Третий том рассматриваемого сочинения заключает в себе новейшую историю Кабардинского полка, с 1847 по 1880 год. Эти 42 года жизни доблестного полка настолько обильны славными его деяниями, что одно переименование сражений, в которых участвовал полк, составило бы такой формуляр, который едва-ли имеет какой либо другой полк нашей армии.

Два первые года этого периода продолжал командовать полком князь Барятинский. Характеристику этого командования, со слов автора, мы привели выше; здесь же заметим, что обстоятельства как бы нарочно складывались так, чтобы командование Барятинского было одним из счастливейших.

Ни в картинно описанном бою у Гергебиля, ни в осаде Салты кабардинцы не участвовали, о чем автор их истории выражает сожаление, хотя, по нашему мнению, следовало бы радоваться тому, что полк не был участником, хотя и достопамятных по блестящим подвигам, но все таки неудачных предприятий. Присутствие одного полка едва-ли отстранило бы неудачу, а между тем он, вследствие своей беззаветной храбрости, наверно понес бы чувствительные и бесполезные потери. Он не оставался в бездействии: вместе с героем Баклановым кабардинцы поражали горцев у аула Наиб-Берды и с другим героем Фрейтагом, участвовали в нескольких зимних экспедициях. То и другое даю случай к отличиям двум баталионам полка и обнаружило военные дарования одного из его штаб-офицеров, подполковника барона Майделя.

В следующем 1849 году Гергебиль был освящен вторично и в этот раз имя этого аула вошло в число дел, украшающих страницы истории полка. Не столько замечательно участие его 3-го и 4-го баталионов в осаде и разрушении сильно укрепленного аула, сколько движение их, с постоянным боем, от Темир-Хан-Шуры к Оглы, стоившее полку немалых жертв: из 8-ми его рот выбыло 7 офицеров и 230 нижних чинов.

Описывая подробно действия полка в этом году, г. Зиссерман, как и везде, не упускает случая выставить случая, доказывающие доблестный дух и товарищеские отношения своих однополчан. К числу подобных случаев принадлежит взятие в плен трех офицеров, на выкуп которых их сослуживцы, в течении нескольких часов, собрали 2 тысячи рублей. Описание этого плена, приводимое автором из воспоминаний полковника Властова, составляет несколько весьма интересных страниц.

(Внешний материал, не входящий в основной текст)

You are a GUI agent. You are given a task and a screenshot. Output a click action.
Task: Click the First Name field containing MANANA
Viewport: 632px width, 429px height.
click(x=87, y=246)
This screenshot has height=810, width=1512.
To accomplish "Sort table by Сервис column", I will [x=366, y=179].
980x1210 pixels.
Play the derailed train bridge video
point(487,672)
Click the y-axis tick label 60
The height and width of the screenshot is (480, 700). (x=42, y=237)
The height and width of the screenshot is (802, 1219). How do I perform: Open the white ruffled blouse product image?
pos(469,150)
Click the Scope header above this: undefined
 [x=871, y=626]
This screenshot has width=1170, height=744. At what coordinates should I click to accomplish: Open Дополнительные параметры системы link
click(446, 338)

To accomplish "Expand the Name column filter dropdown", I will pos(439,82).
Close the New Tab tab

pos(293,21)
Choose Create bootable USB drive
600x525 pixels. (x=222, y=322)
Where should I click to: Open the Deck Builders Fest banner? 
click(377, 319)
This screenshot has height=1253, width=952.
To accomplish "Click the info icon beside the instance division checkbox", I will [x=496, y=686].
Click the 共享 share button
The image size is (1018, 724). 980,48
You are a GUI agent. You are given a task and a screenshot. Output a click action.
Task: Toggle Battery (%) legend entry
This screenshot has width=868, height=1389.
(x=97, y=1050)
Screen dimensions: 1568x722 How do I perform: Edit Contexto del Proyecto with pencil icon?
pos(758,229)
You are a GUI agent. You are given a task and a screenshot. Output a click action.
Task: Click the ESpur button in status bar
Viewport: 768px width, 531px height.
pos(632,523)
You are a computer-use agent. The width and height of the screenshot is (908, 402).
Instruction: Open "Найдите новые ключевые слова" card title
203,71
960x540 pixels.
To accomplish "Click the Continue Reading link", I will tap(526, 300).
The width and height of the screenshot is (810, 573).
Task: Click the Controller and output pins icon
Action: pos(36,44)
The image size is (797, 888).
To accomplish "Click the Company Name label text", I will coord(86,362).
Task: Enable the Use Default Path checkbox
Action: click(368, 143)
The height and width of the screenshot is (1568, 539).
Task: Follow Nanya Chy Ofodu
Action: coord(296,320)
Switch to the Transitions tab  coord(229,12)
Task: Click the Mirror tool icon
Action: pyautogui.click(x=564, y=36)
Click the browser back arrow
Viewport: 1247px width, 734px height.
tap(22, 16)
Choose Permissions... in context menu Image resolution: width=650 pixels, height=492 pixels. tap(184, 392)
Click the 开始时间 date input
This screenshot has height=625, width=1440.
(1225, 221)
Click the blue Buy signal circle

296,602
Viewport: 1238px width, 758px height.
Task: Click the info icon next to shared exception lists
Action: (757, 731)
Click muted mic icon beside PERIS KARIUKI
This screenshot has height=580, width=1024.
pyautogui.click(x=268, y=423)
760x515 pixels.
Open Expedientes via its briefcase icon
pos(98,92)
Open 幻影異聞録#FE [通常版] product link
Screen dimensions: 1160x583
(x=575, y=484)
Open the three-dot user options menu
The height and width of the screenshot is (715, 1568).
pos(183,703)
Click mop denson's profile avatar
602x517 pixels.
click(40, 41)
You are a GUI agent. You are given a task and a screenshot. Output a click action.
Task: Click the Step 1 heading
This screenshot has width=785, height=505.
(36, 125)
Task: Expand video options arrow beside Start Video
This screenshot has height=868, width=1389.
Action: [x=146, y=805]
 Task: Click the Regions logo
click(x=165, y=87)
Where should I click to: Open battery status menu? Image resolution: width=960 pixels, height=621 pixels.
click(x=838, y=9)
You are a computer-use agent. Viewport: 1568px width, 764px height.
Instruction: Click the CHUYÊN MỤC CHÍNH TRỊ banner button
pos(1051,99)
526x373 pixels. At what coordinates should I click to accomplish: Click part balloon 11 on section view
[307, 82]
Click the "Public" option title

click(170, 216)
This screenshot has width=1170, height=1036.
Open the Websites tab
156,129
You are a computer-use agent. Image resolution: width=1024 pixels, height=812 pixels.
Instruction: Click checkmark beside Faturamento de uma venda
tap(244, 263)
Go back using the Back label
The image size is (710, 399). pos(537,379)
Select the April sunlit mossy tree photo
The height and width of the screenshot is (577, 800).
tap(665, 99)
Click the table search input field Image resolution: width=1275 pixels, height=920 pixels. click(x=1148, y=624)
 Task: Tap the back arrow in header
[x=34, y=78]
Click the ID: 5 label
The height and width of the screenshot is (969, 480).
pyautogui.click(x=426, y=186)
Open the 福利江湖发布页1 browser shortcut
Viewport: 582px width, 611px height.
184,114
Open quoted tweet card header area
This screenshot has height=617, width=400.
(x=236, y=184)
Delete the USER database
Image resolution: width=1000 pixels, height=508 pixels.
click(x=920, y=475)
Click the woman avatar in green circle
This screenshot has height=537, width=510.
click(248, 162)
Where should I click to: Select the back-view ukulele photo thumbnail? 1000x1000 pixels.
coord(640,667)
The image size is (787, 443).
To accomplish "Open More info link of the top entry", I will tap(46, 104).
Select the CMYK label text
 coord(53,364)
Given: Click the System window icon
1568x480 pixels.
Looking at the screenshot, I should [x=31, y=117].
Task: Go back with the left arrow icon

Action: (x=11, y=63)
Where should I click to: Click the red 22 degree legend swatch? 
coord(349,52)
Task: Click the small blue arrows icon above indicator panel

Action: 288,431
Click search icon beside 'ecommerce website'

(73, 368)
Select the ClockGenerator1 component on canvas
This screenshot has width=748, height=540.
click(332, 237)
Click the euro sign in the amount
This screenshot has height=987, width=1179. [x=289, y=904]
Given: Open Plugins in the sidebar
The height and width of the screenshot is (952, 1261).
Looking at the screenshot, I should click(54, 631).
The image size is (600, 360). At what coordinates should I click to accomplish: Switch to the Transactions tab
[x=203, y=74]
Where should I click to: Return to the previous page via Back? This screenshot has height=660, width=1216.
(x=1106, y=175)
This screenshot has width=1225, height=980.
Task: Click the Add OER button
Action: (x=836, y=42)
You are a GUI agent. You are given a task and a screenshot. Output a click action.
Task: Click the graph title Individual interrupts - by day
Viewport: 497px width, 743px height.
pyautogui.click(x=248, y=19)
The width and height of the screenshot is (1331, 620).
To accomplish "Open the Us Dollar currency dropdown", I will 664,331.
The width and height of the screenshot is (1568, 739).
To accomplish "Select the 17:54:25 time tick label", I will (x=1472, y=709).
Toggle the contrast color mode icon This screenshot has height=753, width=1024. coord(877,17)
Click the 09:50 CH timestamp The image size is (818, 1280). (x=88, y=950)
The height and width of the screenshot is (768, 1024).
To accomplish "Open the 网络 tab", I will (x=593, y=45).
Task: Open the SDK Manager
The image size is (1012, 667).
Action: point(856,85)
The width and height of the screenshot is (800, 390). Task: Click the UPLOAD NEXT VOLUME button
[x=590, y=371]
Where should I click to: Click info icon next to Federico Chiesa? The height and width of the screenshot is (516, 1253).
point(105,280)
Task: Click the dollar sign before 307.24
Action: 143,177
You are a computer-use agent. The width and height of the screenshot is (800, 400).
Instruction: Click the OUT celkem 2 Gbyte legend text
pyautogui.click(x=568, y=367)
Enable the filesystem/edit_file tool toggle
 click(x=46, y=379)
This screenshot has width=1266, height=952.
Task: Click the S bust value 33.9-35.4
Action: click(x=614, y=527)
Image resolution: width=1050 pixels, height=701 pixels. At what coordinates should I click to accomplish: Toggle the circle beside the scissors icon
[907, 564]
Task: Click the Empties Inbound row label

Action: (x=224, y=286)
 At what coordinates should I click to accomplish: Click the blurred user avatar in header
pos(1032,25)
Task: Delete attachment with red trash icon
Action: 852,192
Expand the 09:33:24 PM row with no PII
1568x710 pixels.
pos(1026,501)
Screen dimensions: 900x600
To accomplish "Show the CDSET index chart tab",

В конце 1849 года большая часть Кабардинского полка участвовала [613] в «легкомысленных предприятиях» половника генерального штаба Веревкина, которому князь Барятинский, с крайнею снисходительностию, дозволил распоряжаться 11 ротами своего полка. Эти предприятия не принесли никакого результата, хотя и были очень красно описаны в реляциях Веревкина; они стоили полку 220 человек.

Князь Барятинский сдал полк, уже зарекомендовавшему себя вполне кавказцем, барону Майделю. Первым его боевым дебютом, как командира полка, была зимняя экспедиция 1850 года. Прежде ее описания г. Зиссерман весьма характерно изображает отношения кавказских войск между собою и в особенности симпатию и дружбу, существовавшую между полками Кабардинским и Куринским. Здесь же автор касается практиковавшихся на Кавказе обычаев ротного хозяйства, подкрепляя свои выводы о недостатках этих обычаев осязательными примерами. К сожалению, мы, по ограниченности данного нашему разбору редакциею размера, не можем выставить их поучительность, хотя эти примеры и было бы полезно запомнить каждому молодому офицеру, готовящемуся стать во главе роты или эскадрона.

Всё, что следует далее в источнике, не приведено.